Tir modificato inquina: la Polizia Stradale di Siena ha sanzionato l’autista di un tir che, per risparmiare, aveva modificato la centralina del motore allo scopo di non usare un additivo con cui si riducono le sostanze inquinanti in uscita dai tubi di scarico.

Tir modificato inquina: la centralina del motore era stata manomesso

E’ accaduto venerdì scorso, quando una pattuglia della Sezione di Siena ha incrociato e fermato il mezzo a Colle di Val d’Elsa. Il conducente, un 53enne originario di Ferrara, aveva caricato dei prodotti ortofrutticoli a Molinella, vicino a Bologna, per portarli in un centro di raccolta di Monteriggioni ed era sicuro di non essere scoperto. Ma non aveva fatto i conti con la Polstrada, che alcuni giorni fa aveva già beccato un suo collega che aveva usato lo stesso stratagemma.

Per il conducente sanzione di circa 500 euro

I poliziotti si sono accorti della cassettina che inviava alla centralina informazioni sbagliate, facendole credere che l’additivo era in circolo, provocando così la fuoriuscita di gas nocivi per l’ambiente.
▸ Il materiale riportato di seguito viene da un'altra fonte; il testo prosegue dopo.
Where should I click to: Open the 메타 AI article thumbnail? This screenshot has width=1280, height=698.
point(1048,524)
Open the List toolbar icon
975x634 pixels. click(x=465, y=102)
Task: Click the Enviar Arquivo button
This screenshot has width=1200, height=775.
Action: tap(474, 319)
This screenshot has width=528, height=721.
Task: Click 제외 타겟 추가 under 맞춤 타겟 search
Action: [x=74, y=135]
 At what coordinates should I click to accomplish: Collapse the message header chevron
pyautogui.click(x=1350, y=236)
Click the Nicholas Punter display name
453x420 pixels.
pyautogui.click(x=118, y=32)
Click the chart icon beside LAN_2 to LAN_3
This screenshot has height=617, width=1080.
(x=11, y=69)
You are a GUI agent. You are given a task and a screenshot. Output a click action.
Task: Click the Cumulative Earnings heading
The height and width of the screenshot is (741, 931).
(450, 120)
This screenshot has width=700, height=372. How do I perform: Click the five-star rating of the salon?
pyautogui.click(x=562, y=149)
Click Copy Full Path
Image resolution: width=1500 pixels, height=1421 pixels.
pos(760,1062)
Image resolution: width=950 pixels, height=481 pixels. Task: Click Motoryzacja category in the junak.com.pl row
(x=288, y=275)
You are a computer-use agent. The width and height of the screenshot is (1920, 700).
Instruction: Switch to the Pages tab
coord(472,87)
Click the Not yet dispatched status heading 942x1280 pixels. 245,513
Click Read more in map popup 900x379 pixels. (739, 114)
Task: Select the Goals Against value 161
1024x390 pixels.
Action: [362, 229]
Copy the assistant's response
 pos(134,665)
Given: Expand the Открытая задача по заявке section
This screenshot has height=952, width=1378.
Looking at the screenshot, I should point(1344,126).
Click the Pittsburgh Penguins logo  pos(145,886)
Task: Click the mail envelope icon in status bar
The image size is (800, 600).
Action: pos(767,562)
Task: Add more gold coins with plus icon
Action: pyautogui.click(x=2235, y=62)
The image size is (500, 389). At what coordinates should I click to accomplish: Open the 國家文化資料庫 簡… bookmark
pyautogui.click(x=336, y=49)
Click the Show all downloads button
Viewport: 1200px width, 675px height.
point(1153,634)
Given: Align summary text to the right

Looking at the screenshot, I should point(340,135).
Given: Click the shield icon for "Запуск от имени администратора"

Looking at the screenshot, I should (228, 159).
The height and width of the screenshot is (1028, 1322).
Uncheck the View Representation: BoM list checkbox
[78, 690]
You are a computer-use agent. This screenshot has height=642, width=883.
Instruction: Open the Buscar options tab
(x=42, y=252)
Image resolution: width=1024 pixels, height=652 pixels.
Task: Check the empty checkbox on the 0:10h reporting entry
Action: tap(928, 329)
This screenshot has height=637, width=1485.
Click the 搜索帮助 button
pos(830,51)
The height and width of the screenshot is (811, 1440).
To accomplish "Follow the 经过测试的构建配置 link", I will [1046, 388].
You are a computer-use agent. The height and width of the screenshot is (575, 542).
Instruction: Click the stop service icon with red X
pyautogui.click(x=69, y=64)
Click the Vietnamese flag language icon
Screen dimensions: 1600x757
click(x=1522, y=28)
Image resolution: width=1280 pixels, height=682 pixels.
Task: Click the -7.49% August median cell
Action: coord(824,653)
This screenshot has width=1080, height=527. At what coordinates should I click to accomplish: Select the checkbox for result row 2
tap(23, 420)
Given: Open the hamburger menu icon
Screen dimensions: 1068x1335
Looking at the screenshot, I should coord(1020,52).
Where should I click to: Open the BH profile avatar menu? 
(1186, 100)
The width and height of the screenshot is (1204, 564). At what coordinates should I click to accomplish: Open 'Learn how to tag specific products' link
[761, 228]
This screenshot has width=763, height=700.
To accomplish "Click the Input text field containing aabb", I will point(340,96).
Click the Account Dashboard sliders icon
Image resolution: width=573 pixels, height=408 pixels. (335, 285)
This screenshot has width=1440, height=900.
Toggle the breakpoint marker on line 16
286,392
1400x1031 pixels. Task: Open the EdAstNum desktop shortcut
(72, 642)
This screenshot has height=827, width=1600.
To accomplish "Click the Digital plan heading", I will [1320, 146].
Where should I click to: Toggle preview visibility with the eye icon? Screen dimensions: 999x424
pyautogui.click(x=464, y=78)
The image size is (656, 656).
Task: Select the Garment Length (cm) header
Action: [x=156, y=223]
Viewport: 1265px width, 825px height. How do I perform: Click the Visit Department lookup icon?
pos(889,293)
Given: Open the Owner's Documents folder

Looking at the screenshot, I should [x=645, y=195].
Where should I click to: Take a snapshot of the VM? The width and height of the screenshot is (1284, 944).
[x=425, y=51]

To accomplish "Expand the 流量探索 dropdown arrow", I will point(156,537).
Il camionista, vistosi colto con le mani nel sacco, si è giustificato con gli investigatori dicendo che si trattava di un localizzatore gps, ma la Polstrada non ci è cascata, tant’è che gli ha sequestrato la cassettina, multando l’uomo, che non potrà più usare il TIR prima che il mezzo superi una nuova revisione, con una sanzione di circa 500 euro.